Splash is delivered as a Docker image which means you can run it regardless of your operating system. To run Splash, open your terminal and enter the following command:

docker run -p 8050:8050 scrapinghub/splash

Now, Splash should be accessible at http://localhost:8050.

Installing Scrapy-Splash

Scrapy-Splash is a Scrapy middleware that provides Splash integration to Scrapy. To install it, run:

pip install scrapy-splash

Configuring Scrapy to Use Splash

To configure Scrapy to use Splash, we need to modify the settings.py file in our Scrapy project. Here is what you need to add:

SPLASH_URL = 'http://localhost:8050'

DOWNLOADER_MIDDLEWARES = {
'scrapy_splash.SplashCookiesMiddleware': 723,
'scrapy_splash.SplashMiddleware': 725,
'scrapy.downloadermiddlewares.httpcompression.HttpCompressionMiddleware': 810,
}

SPIDER_MIDDLEWARES = {
'scrapy_splash.SplashDeduplicateArgsMiddleware': 100,
}

DUPEFILTER_CLASS = 'scrapy_splash.SplashAwareDupeFilter'

Making Requests with Splash

To make a request with Splash, we use scrapy_splash.SplashRequest instead of scrapy.Request. Here is an example:

from scrapy_splash import SplashRequest

def start_requests(self):
url = 'http://example.com'
yield SplashRequest(url, self.parse_result)
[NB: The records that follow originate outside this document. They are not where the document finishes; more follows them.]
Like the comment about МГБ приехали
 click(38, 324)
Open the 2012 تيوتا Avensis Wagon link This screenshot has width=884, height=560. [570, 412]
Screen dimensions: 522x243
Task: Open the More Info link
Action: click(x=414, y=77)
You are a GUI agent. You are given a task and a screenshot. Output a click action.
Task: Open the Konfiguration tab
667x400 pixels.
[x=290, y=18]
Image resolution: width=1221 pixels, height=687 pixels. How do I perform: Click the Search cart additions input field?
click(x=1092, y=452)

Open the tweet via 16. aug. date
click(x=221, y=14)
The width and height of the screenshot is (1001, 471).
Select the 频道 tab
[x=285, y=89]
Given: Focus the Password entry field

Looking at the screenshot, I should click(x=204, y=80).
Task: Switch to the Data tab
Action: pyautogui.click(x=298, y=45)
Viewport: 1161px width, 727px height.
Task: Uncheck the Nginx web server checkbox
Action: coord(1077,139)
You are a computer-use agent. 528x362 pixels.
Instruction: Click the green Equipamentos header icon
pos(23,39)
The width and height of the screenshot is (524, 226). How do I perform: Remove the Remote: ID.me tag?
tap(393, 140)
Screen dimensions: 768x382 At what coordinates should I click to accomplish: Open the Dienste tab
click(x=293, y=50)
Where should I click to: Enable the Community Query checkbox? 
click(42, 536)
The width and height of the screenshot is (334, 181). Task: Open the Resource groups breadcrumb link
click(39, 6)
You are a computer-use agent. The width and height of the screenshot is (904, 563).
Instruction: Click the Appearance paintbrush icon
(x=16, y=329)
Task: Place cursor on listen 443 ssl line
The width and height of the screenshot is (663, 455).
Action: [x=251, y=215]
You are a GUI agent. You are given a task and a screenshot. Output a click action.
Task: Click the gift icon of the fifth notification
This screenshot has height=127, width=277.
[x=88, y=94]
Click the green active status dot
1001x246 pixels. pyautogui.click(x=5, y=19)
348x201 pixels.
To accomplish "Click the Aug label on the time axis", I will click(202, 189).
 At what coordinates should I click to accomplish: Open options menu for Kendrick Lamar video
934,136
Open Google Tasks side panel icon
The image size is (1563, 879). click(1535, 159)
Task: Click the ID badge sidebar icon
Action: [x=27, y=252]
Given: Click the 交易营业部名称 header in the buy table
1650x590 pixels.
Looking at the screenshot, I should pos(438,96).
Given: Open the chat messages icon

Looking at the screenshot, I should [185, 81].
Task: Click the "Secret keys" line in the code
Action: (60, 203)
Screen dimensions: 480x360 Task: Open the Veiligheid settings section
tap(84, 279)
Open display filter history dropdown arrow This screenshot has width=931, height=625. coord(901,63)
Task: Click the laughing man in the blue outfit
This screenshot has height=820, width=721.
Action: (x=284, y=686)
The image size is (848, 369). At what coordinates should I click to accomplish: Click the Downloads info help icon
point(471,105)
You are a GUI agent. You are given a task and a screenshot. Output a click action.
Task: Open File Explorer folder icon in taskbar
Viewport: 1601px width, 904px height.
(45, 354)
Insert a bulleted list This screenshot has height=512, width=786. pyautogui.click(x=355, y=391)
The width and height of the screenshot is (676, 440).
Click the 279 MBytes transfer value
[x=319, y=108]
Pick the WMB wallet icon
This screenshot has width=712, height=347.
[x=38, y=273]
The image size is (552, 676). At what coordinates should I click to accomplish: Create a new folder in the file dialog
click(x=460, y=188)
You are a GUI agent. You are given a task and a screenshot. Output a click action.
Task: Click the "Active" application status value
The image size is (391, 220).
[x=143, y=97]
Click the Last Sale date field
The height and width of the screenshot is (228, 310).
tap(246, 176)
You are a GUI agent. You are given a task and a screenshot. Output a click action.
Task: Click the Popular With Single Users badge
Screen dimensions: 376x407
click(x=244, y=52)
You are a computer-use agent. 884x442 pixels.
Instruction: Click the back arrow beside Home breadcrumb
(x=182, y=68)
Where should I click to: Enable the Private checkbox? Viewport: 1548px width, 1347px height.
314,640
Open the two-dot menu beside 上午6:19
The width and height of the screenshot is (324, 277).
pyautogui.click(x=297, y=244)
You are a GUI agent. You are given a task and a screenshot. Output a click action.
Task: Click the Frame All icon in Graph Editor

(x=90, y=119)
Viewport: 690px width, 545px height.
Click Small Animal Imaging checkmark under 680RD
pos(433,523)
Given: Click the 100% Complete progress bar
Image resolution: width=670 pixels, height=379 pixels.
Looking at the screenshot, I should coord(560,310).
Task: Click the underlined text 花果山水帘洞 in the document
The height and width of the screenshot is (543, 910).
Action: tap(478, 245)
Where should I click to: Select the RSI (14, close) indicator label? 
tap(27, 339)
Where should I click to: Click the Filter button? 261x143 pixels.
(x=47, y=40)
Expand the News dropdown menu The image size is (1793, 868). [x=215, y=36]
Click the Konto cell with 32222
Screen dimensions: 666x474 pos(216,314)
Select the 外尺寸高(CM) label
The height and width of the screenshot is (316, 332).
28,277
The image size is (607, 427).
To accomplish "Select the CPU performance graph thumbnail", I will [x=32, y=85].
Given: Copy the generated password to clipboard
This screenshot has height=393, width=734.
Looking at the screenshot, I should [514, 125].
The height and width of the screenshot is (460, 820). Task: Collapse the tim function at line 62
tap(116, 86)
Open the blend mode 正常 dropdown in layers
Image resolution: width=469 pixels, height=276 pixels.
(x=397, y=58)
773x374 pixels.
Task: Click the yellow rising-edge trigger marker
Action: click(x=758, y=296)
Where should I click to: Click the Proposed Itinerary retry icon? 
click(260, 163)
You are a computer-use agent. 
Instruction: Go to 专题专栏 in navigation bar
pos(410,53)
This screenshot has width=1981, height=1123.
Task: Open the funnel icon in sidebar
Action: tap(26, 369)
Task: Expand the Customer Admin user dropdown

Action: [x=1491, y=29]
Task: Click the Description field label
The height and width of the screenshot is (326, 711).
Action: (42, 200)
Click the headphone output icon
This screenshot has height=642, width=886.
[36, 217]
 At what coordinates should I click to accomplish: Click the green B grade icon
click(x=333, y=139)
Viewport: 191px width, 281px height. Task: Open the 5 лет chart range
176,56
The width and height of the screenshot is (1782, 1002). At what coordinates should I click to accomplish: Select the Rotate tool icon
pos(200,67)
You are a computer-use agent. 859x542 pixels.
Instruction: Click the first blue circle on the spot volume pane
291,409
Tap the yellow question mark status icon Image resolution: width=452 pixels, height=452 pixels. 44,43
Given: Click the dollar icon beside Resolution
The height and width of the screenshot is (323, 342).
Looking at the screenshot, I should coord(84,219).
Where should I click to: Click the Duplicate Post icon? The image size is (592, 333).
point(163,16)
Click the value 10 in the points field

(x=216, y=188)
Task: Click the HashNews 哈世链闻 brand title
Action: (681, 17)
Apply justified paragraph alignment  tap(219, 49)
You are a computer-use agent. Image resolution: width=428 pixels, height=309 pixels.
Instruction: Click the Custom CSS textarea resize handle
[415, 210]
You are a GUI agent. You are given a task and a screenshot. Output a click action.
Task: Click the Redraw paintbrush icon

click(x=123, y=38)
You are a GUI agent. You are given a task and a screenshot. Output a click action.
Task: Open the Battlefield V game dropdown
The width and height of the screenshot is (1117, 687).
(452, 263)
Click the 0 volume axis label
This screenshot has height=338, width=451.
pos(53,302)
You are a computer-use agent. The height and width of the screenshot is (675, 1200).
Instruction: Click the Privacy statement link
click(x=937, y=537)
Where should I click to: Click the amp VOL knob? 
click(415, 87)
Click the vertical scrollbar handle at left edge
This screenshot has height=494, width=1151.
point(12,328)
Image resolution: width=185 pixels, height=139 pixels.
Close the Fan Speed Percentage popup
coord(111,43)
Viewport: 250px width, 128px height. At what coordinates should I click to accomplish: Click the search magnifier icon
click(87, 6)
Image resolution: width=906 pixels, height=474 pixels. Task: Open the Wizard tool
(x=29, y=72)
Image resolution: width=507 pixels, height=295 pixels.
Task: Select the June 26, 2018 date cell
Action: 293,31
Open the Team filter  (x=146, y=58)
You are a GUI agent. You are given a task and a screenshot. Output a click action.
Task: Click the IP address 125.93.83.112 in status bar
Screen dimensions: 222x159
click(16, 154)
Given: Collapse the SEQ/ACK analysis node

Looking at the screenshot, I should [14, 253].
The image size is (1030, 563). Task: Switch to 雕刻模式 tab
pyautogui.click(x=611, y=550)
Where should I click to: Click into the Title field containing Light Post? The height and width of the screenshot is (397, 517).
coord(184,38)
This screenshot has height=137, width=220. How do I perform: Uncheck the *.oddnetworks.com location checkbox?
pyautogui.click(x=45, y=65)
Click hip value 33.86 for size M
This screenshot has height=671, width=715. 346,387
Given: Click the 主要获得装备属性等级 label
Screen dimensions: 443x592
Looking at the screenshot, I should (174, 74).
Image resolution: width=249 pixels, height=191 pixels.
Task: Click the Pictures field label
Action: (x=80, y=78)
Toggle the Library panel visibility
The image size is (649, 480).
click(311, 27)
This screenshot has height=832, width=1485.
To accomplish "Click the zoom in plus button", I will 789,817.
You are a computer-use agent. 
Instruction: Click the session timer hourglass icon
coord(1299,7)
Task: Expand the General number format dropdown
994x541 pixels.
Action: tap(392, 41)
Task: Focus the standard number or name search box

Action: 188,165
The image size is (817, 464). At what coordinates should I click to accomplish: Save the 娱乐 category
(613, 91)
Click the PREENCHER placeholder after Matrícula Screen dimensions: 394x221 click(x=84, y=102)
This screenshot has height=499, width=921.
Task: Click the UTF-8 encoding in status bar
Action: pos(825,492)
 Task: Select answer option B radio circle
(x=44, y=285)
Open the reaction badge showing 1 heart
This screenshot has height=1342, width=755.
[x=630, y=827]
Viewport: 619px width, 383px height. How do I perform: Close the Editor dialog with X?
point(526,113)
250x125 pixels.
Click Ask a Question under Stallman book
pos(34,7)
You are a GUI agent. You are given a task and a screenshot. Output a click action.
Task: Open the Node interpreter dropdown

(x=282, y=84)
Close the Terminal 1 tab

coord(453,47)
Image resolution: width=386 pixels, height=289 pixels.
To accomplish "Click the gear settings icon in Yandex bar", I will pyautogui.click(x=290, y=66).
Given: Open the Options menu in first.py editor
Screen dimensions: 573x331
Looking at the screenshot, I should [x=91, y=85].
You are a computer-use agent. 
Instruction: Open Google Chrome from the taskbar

Handling JavaScript with Splash

Splash allows us to interact with JavaScript-heavy websites. Here is an example of how to wait for JavaScript to load:

script = """
function main(splash, args)
splash:set_user_agent('Mozilla/5.0 (X11; Ubuntu; Linux x86_64; rv:15.0) Gecko/20100101 Firefox/15.0.1')
splash:go(args.url)
splash:wait(0.5)
return splash:html()
end
"""

def start_requests(self):
url = 'http://example.com'
yield SplashRequest(url, self.parse_result, endpoint='execute', args={'lua_source': script})

In this script, splash:go(args.url) navigates to the page, splash:wait(0.5) waits for half a second, and splash:html() returns the HTML of the page.

Conclusion

Scrapy and Splash is a powerful combo that allows us to scrape almost any website, no matter how heavy it is on JavaScript. This tutorial only scratches the surface of what's possible, so I encourage you to explore the documentation of both Scrapy and Splash for more advanced features.